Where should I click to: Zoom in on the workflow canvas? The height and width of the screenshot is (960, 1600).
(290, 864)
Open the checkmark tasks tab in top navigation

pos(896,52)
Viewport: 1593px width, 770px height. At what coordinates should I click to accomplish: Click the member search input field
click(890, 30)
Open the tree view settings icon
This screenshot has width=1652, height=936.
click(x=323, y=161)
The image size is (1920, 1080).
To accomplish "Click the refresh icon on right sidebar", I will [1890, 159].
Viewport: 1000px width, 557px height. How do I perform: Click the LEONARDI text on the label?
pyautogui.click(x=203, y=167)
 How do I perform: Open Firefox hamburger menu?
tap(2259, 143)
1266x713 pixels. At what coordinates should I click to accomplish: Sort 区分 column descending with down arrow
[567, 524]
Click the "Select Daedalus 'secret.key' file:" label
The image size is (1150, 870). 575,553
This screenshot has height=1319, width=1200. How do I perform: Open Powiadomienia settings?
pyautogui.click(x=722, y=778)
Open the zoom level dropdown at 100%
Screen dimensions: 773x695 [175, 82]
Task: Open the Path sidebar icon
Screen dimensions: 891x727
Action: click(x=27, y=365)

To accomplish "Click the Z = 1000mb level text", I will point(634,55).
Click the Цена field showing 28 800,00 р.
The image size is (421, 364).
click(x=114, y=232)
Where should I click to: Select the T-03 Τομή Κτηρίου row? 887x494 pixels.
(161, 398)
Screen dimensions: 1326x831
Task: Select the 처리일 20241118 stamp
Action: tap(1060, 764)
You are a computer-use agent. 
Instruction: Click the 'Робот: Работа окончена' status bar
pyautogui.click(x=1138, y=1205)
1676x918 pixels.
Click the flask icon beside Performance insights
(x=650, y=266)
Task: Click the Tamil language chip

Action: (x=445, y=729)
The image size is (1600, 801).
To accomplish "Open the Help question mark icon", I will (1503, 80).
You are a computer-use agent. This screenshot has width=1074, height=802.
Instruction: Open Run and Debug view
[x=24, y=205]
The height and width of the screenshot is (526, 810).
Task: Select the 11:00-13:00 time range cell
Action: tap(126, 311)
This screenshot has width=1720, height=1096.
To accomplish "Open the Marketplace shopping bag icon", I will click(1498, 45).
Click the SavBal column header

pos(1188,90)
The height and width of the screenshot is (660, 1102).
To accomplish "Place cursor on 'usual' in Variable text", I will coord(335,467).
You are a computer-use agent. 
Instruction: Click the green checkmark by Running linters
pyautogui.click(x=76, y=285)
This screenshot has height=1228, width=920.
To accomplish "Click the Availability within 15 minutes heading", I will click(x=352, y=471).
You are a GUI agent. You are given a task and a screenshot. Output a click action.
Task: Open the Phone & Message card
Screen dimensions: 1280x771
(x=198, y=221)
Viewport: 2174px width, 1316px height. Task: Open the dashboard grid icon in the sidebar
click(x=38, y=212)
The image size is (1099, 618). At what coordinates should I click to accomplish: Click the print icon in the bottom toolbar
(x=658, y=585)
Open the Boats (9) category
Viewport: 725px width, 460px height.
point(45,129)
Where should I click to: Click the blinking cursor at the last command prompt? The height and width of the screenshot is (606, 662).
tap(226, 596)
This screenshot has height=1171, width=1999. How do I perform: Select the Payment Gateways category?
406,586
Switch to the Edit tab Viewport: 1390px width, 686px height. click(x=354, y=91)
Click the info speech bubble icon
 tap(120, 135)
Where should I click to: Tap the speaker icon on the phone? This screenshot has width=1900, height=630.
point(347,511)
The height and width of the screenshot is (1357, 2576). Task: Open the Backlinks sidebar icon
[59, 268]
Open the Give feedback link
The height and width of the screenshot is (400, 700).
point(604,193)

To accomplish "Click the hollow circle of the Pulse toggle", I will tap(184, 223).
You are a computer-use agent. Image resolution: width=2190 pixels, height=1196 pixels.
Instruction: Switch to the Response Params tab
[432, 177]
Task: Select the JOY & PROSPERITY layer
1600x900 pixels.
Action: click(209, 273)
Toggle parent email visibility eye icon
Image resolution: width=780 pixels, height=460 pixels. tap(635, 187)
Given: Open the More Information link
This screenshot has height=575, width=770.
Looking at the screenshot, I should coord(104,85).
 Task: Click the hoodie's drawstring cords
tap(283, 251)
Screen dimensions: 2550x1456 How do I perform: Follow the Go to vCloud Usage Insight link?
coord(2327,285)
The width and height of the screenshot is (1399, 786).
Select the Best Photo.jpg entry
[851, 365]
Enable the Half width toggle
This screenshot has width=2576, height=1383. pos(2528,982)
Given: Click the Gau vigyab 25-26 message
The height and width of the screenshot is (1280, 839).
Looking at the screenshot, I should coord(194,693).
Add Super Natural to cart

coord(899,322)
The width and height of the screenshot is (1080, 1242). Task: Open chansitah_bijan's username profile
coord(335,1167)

○ ○ ○ ○ ○ ○ ○

Problem requirements >> Copy out the data above line for line without changing anything.

Response >>
Where should I click to: Zoom in on the workflow canvas? The height and width of the screenshot is (960, 1600).
(290, 864)
Open the checkmark tasks tab in top navigation

pos(896,52)
Viewport: 1593px width, 770px height. At what coordinates should I click to accomplish: Click the member search input field
click(890, 30)
Open the tree view settings icon
This screenshot has width=1652, height=936.
click(x=323, y=161)
The image size is (1920, 1080).
To accomplish "Click the refresh icon on right sidebar", I will [1890, 159].
Viewport: 1000px width, 557px height. How do I perform: Click the LEONARDI text on the label?
pyautogui.click(x=203, y=167)
 How do I perform: Open Firefox hamburger menu?
tap(2259, 143)
1266x713 pixels. At what coordinates should I click to accomplish: Sort 区分 column descending with down arrow
[567, 524]
Click the "Select Daedalus 'secret.key' file:" label
The image size is (1150, 870). 575,553
This screenshot has height=1319, width=1200. How do I perform: Open Powiadomienia settings?
pyautogui.click(x=722, y=778)
Open the zoom level dropdown at 100%
Screen dimensions: 773x695 [175, 82]
Task: Open the Path sidebar icon
Screen dimensions: 891x727
Action: click(x=27, y=365)

To accomplish "Click the Z = 1000mb level text", I will point(634,55).
Click the Цена field showing 28 800,00 р.
The image size is (421, 364).
click(x=114, y=232)
Where should I click to: Select the T-03 Τομή Κτηρίου row? 887x494 pixels.
(161, 398)
Screen dimensions: 1326x831
Task: Select the 처리일 20241118 stamp
Action: tap(1060, 764)
You are a computer-use agent. 
Instruction: Click the 'Робот: Работа окончена' status bar
pyautogui.click(x=1138, y=1205)
1676x918 pixels.
Click the flask icon beside Performance insights
(x=650, y=266)
Task: Click the Tamil language chip

Action: (x=445, y=729)
The image size is (1600, 801).
To accomplish "Open the Help question mark icon", I will (1503, 80).
You are a computer-use agent. This screenshot has width=1074, height=802.
Instruction: Open Run and Debug view
[x=24, y=205]
The height and width of the screenshot is (526, 810).
Task: Select the 11:00-13:00 time range cell
Action: tap(126, 311)
This screenshot has width=1720, height=1096.
To accomplish "Open the Marketplace shopping bag icon", I will click(1498, 45).
Click the SavBal column header

pos(1188,90)
The height and width of the screenshot is (660, 1102).
To accomplish "Place cursor on 'usual' in Variable text", I will coord(335,467).
You are a computer-use agent. 
Instruction: Click the green checkmark by Running linters
pyautogui.click(x=76, y=285)
This screenshot has height=1228, width=920.
To accomplish "Click the Availability within 15 minutes heading", I will click(x=352, y=471).
You are a GUI agent. You are given a task and a screenshot. Output a click action.
Task: Open the Phone & Message card
Screen dimensions: 1280x771
(x=198, y=221)
Viewport: 2174px width, 1316px height. Task: Open the dashboard grid icon in the sidebar
click(x=38, y=212)
The image size is (1099, 618). At what coordinates should I click to accomplish: Click the print icon in the bottom toolbar
(x=658, y=585)
Open the Boats (9) category
Viewport: 725px width, 460px height.
point(45,129)
Where should I click to: Click the blinking cursor at the last command prompt? The height and width of the screenshot is (606, 662).
tap(226, 596)
This screenshot has height=1171, width=1999. How do I perform: Select the Payment Gateways category?
406,586
Switch to the Edit tab Viewport: 1390px width, 686px height. click(x=354, y=91)
Click the info speech bubble icon
 tap(120, 135)
Where should I click to: Tap the speaker icon on the phone? This screenshot has width=1900, height=630.
point(347,511)
The height and width of the screenshot is (1357, 2576). Task: Open the Backlinks sidebar icon
[59, 268]
Open the Give feedback link
The height and width of the screenshot is (400, 700).
point(604,193)

To accomplish "Click the hollow circle of the Pulse toggle", I will tap(184, 223).
You are a computer-use agent. Image resolution: width=2190 pixels, height=1196 pixels.
Instruction: Switch to the Response Params tab
[432, 177]
Task: Select the JOY & PROSPERITY layer
1600x900 pixels.
Action: click(209, 273)
Toggle parent email visibility eye icon
Image resolution: width=780 pixels, height=460 pixels. tap(635, 187)
Given: Open the More Information link
This screenshot has height=575, width=770.
Looking at the screenshot, I should coord(104,85).
 Task: Click the hoodie's drawstring cords
tap(283, 251)
Screen dimensions: 2550x1456 How do I perform: Follow the Go to vCloud Usage Insight link?
coord(2327,285)
The width and height of the screenshot is (1399, 786).
Select the Best Photo.jpg entry
[851, 365]
Enable the Half width toggle
This screenshot has width=2576, height=1383. pos(2528,982)
Given: Click the Gau vigyab 25-26 message
The height and width of the screenshot is (1280, 839).
Looking at the screenshot, I should coord(194,693).
Add Super Natural to cart

coord(899,322)
The width and height of the screenshot is (1080, 1242). Task: Open chansitah_bijan's username profile
coord(335,1167)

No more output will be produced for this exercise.